GEO-K is partner of ɸ-Sat-2! The ESA Artificial Intelligence Earth Observation Mission

Following yesterday’s successful launch of ɸ-sat-1 (Europe’s first artificial intelligence Earth observation mission) plans are already underway for the next innovative state-of-the-art technology, ɸ-sat-2. It will demonstrate the capabilities of artificial intelligence (AI) technology for Earth observation. The use of these technologies will lead to new ways of collecting, distributing and analysing data about our planet.

GEO-K, as part of a consortium from six different European countries leded by Open Cosmos, developed an innovative solution for ɸ-sat-2 that has been selected as the winning idea by a panel of ESA experts. Find details on our contribution in projects section

Our  ɸ-sat-2 proposal involves an Earth observation 6U CubeSat platform capable of running AI apps that can be developed, easily installed, validated and operated on the spacecraft during their flight using a simple user interface.

Besides GEO-K, the consortium includes CGI, Ubotica, Simera CH Innovative, CEiiA and KP Labs.

Find more on ESA website.

EUMETSAT & CNR with GEO-K united by an Algorithm

On 20 of May 2016, at the EUMETSAT Headquarters in Darmstadt, Germany, GEO-K signed a new contract for a study about cloud detection over sea ice using the “Sea and Land Surface Temperature Radiometer” (SLSTR) instrument aboard on Sentinel 3 satellite.

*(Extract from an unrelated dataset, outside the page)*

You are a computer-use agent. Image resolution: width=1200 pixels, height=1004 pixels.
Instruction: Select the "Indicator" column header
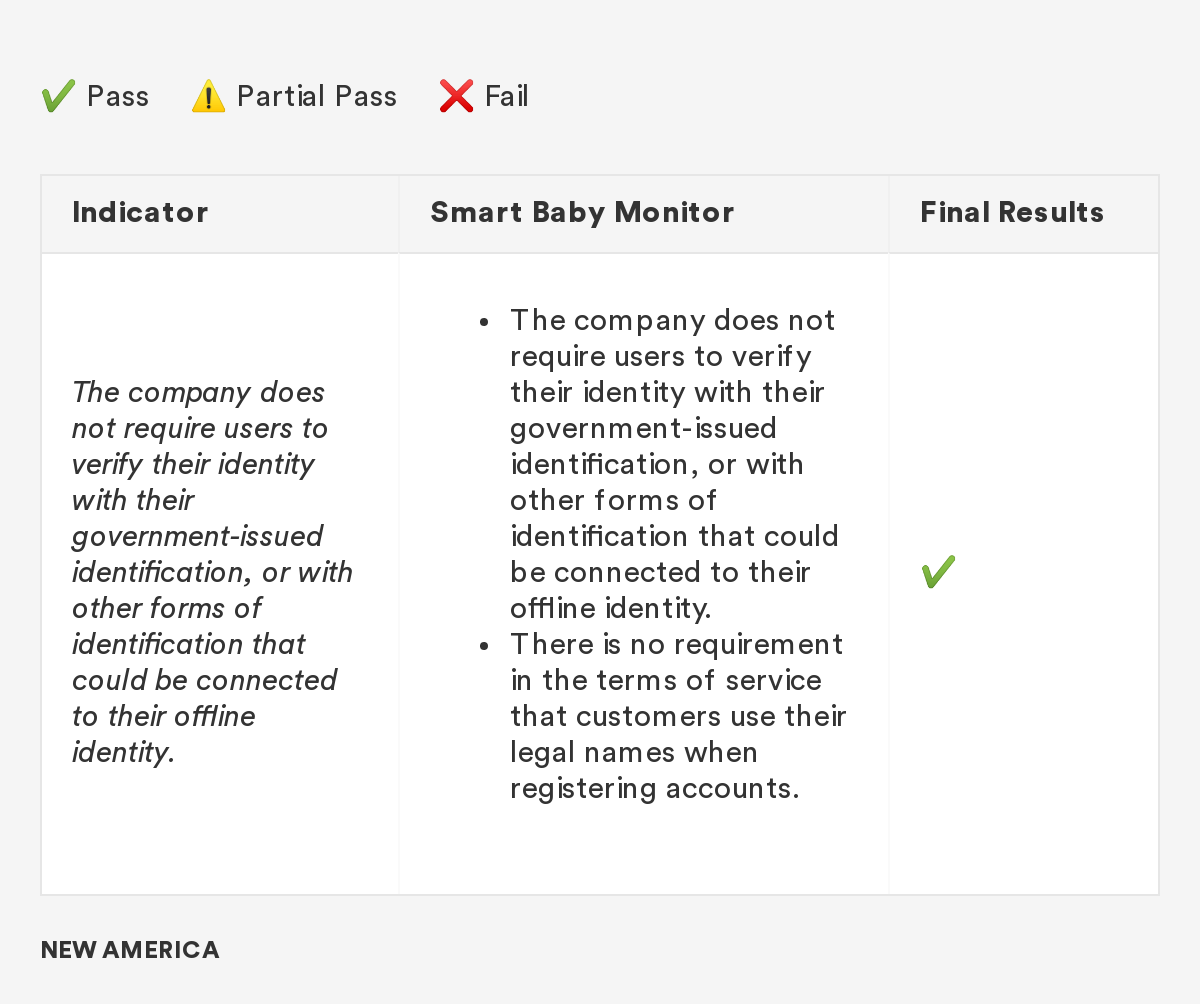(x=140, y=213)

Sea ice is typically present on polar oceans of the planet and has a crucial role on climate. Therefore, monitoring its morphological structure, its changes and its temperature is important to have a clear picture of the actual and future climate state.

To do these kind of observations at best, it is important that the satellite view is completely free of clouds, then it becomes necessary an algorithm that can distinguish a white brilliant cloud from an ice surface also white and shiny. GEO-K, in collaboration with ISAC-CNR (Italian Institute of Atmospheric Science and Climate) as subcontractor, will supply such an algorithm.

The people involved in this project are: Massimiliano Sist (GEO-K), Lia Santoleri (ISAC-CNR) and Gianluigi Liberti (ISAC-CNR).

 

Thales Alenia Space Italia chooses GEO-K technology for SAR data analysis

Thales Alenia Space Italia chooses GEO-K to realize new platforms for COSMO-SkyMed SAR data analysis.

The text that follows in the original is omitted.